**Exercise**
Copy the lines of the data below without change, starting with the line that contains "Task: Select the (i) wave label" and continuing through the last line, with both ends included.

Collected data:
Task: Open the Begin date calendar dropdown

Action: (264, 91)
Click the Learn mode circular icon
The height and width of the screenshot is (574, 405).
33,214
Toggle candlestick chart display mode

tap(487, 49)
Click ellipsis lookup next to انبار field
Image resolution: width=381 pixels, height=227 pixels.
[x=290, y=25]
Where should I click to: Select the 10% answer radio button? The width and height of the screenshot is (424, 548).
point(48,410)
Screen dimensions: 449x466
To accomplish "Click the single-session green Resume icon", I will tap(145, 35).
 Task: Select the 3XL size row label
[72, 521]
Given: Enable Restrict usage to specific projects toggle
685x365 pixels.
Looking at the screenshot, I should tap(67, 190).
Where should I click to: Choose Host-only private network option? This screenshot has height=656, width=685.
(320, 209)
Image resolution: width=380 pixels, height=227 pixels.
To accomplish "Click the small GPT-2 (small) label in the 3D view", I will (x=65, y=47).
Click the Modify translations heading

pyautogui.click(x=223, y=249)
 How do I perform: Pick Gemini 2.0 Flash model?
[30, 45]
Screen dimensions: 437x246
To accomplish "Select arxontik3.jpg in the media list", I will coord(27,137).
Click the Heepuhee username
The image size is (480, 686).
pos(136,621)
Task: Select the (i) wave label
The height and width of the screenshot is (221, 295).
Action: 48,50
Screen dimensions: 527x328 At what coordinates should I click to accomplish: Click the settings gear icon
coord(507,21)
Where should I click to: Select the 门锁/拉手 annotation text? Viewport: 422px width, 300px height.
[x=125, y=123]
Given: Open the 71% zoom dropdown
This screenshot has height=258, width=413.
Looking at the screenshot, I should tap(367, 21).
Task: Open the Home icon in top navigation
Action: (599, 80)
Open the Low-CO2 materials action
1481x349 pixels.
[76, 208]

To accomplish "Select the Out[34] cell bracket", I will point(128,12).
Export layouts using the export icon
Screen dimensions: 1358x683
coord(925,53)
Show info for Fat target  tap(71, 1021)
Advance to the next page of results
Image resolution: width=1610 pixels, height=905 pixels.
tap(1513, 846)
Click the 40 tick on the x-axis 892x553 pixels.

**Solved exercise**
Task: Select the (i) wave label
The height and width of the screenshot is (221, 295).
Action: 48,50
Screen dimensions: 527x328 At what coordinates should I click to accomplish: Click the settings gear icon
coord(507,21)
Where should I click to: Select the 门锁/拉手 annotation text? Viewport: 422px width, 300px height.
[x=125, y=123]
Given: Open the 71% zoom dropdown
This screenshot has height=258, width=413.
Looking at the screenshot, I should tap(367, 21).
Task: Open the Home icon in top navigation
Action: (599, 80)
Open the Low-CO2 materials action
1481x349 pixels.
[76, 208]

To accomplish "Select the Out[34] cell bracket", I will point(128,12).
Export layouts using the export icon
Screen dimensions: 1358x683
coord(925,53)
Show info for Fat target  tap(71, 1021)
Advance to the next page of results
Image resolution: width=1610 pixels, height=905 pixels.
tap(1513, 846)
Click the 40 tick on the x-axis 892x553 pixels.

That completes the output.